Paul deepens the point in his reflection on this story in the letter to the Romans.  While sin and death came into the world via Adam’s desire for something he had never desired before - through his trust in the serpent’s lie - life and relationship come into the world through the simple and foundational reality of the gift, or grace.  I mean, think about it for just one second.  God has already given us all that we need in creation, and in the revelation that God, from eternity, desires nothing other than to know and love us.  The gift of Jesus Christ, says Paul, is first of all the good news that this is still the case, in spite of the fact that we have woven for ourselves so many other desires, desires for things that succeed only to maim or destroy human life.  Yet, in Christ, there is the further gift of forgiveness.  In Christ God teaches us that even where we have harmed and maimed and killed for the sake of our desire, even where we have forsaken the gifts or God for the sake of so many chimera without any substance or gravity whatsoever, God is willing to forgive.  To go searching for us in the wilderness of our sin, to take us again to Godself and give us the gift of life and of healing.  If only we will let go of our poisonous addictions!

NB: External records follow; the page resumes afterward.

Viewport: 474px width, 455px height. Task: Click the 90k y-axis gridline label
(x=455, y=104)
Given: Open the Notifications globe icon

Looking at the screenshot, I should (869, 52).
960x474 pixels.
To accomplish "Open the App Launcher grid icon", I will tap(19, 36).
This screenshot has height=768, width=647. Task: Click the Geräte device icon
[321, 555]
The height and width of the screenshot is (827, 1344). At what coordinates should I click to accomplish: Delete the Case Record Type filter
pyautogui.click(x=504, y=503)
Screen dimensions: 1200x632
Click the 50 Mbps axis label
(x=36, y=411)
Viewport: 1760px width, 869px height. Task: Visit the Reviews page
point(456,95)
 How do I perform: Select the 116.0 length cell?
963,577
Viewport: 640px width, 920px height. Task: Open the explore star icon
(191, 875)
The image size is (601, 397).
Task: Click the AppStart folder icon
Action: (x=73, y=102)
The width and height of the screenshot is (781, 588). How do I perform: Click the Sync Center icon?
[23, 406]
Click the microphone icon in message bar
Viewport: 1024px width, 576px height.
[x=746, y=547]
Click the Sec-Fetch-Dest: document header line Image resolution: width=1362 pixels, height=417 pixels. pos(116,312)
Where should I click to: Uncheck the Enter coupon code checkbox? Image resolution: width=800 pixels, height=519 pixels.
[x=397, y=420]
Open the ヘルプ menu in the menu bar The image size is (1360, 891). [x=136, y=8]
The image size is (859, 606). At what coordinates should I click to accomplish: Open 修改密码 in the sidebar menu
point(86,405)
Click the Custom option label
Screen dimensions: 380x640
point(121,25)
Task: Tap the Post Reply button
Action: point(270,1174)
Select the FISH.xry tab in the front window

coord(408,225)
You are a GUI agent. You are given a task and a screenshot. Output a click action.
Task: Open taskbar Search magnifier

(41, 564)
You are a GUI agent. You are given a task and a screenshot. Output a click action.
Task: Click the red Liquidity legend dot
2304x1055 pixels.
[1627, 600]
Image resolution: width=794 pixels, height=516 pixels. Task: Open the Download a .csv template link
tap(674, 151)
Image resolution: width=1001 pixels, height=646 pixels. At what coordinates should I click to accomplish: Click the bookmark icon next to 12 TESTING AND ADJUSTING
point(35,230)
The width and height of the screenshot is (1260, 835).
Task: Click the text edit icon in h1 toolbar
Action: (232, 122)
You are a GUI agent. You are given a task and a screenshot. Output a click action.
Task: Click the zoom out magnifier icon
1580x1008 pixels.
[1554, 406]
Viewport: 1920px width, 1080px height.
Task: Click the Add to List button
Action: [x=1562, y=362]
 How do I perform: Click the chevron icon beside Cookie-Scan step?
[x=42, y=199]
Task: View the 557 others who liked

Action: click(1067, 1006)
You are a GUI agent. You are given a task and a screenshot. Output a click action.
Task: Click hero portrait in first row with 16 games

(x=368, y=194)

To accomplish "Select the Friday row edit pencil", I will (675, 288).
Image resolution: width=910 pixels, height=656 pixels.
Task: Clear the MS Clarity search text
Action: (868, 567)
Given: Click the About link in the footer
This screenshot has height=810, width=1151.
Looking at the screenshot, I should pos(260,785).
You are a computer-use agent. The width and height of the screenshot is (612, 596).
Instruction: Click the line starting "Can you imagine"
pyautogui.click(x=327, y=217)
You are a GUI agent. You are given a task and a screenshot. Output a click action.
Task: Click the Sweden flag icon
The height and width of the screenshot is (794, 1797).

The temptations of Jesus, as they are enumerated in Matthew’s account, make this point yet again, but in another way.  According to this story, the practise of fasting is indeed about the denial of self, but the self that is being denied is the self that buys into the lies of the devil.  For the self that desires to (1) turn the whole world, as if by magic, into something that I can consume; or (2) turn God into someone who is only there to confirm and serve my desire; or (3) turn every other being into my slave, engaged only to confirm and serve my desire; is ultimately a false self that has tragically retreated from the fulness of a world already given us in grace and love by God.  It is a self that indeed dreams of becoming like a god, but certainly not the God revealed in Jesus Christ.  For the Father of Jesus is a God who invites and pleads and remonstrates with his creation, but never bullies or coerces or forces us accept his path.  The god we would become, on the other hand - by all our misplaced faith in demonic lies - is a god who sucks our loved ones, the true God and, indeed, the whole world, into despotic slavery.

Therefore, when Jesus resists such lies, when he resists the temptations of the devil, he is not harming his essential self, the self that is God’s and belongs to God’s way of love.  It is the other self he is harming: the accumulating, consuming, magical self, the inner demon who would make all the world its food and its slave.  It is the self that Thomas Merton rightly called ‘the false self’, ‘false’ because it is built upon a lie.

As followers of Jesus, we too are called to resist such a self, and to do so because what we desire most of all is not a house built of lies on a foundation of sand, but the firm and real house that is God’s welcoming love.  This home is a gift of God, given in creation itself, and given again in Jesus Christ, who comes to us anew each day in the stories of Scripture, the sacrament of bread and wine, the call of the neighbour and the witness of the faithful.  In this perspective, to fast from all that is a lie in order to listen to what is true, to fast from all that would poison in order to drink from the waters of life, is not really a fast at all.  It is to quieten one's heart and its false desires, in order to listen for the one word, the one gift, that is able to save us from ourselves. It is to make room in one's longing for the immeasurable gift of God’s friendship, that is alone finally able to satisfy our deepest hunger and quench our deepest thirst.

Glory be to God—Father, Son and Holy Spirit, as in the beginning, so now, and for ever.  Amen.